Last Sunday my children and I celebrated my birthday most enjoyably, with old friends, mostly local but with some who were able to travel here. It is a great joy to celebrate friendship and our shared pasts together, and to reflect on our lives. Many pleasures, some griefs, some regrets, and many hopes for our various futures.

What with my new oven, I indulged in quite a lot of cooking, such as I have not done for over a year. The results slipped down everyone's gullets pretty easily. It is good to know I can still do it. Anzac biscuits, the buttermilk spice cake, a chestnut cheese cake,  spanakopita, baba ghanouj, pumpkin soup, these are all favourites of yore.

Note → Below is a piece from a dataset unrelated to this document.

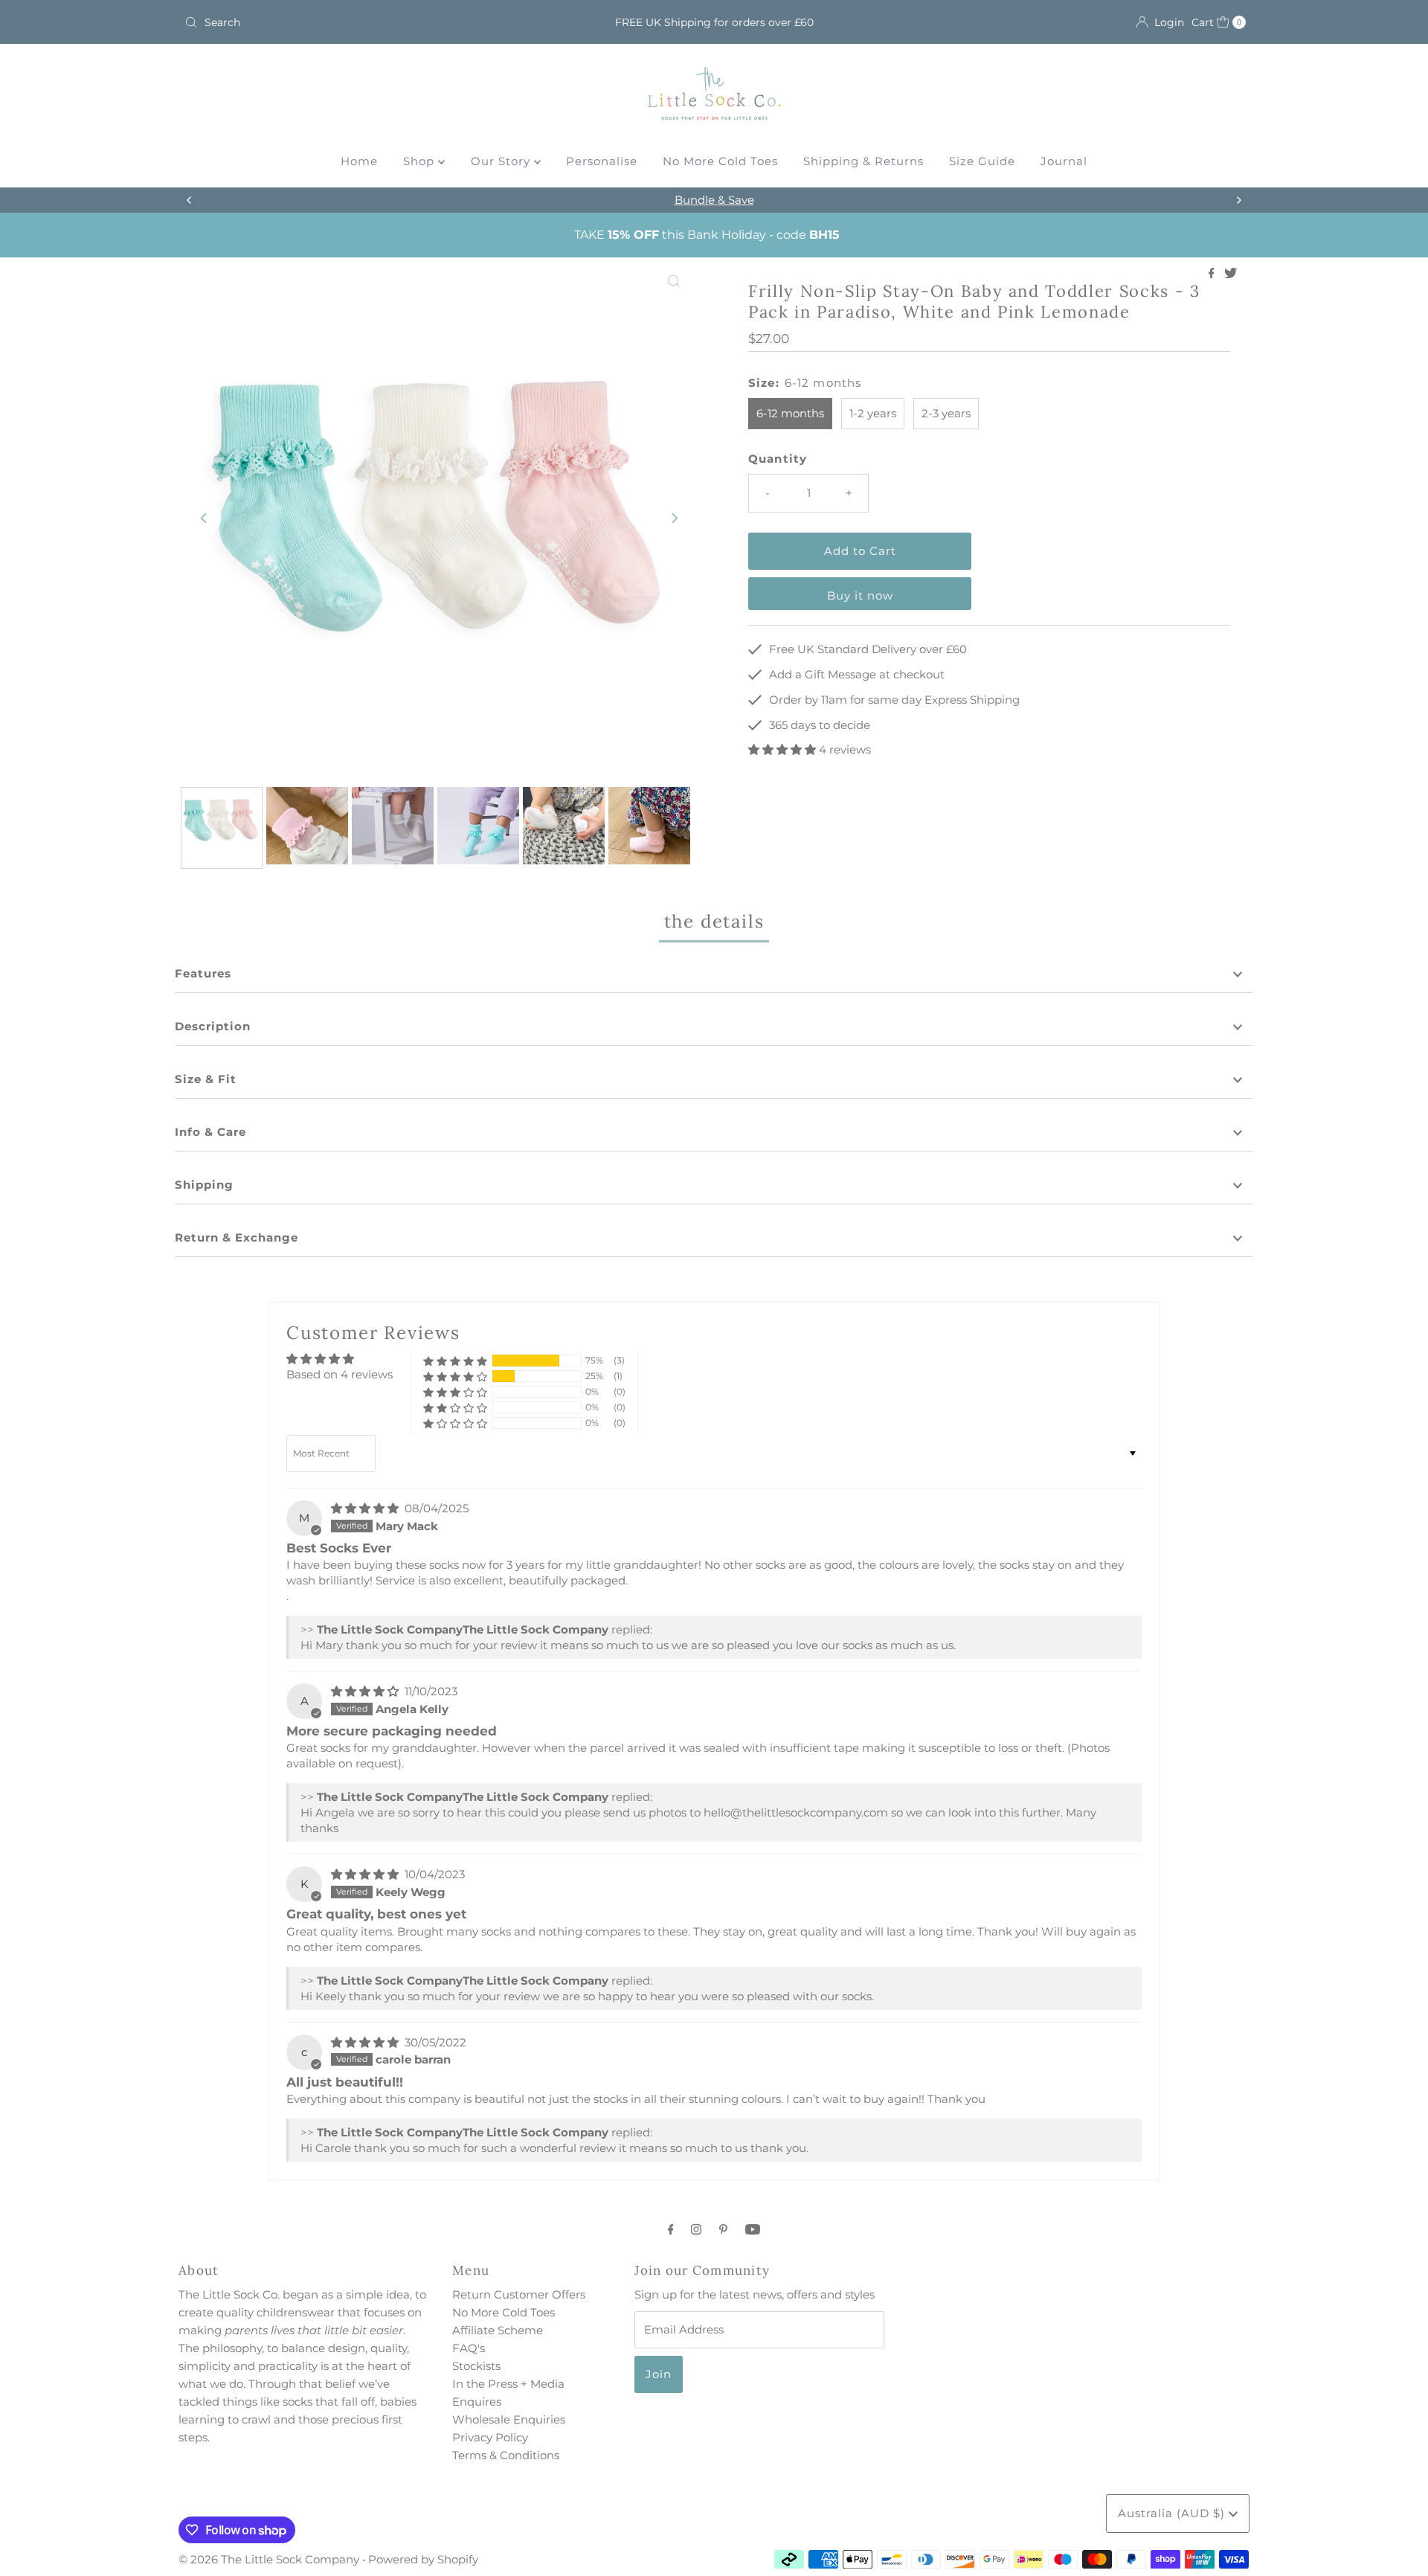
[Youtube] (752, 2229)
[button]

Lots of dear friends came along, and we all had a very good time. At this party, and at the other one in Melbourne, I was not expecting speeches, but they happened, and I spoke in reply, quite impromptu. This time I reflected on my friends, where and when we had met, the duration of our friendships, our shared experiences, what was particular and special about each of them. I should have spoken more about my children, but in some ways my feelings here, though deeply felt, were not so readily expressible, and thus perhaps I have sinned by omission. If so, I am sorry: they are, all three, most precious to me. (Perhaps I can have another party next year, and do better then.)

When you speak impromptu, you follow the train of thought that occurs, while thinking ahead, and trying to keep to a theme, and to be coherent.  I am glad that I did recall how and where my friends and I met, and all the experiences we shared. We do not often have the opportunities to express openly and publicly how we value our friends. Celebration is important, and I feel I have done quite a lot of it in these last couple of weeks.

One must always come back to earth.  I discover I now have serious floor problems, which will undoubtedly cost a lot to fix, and require a lot of time and trouble. Just when I thought I had finished feeding all the lawyers, etcetera.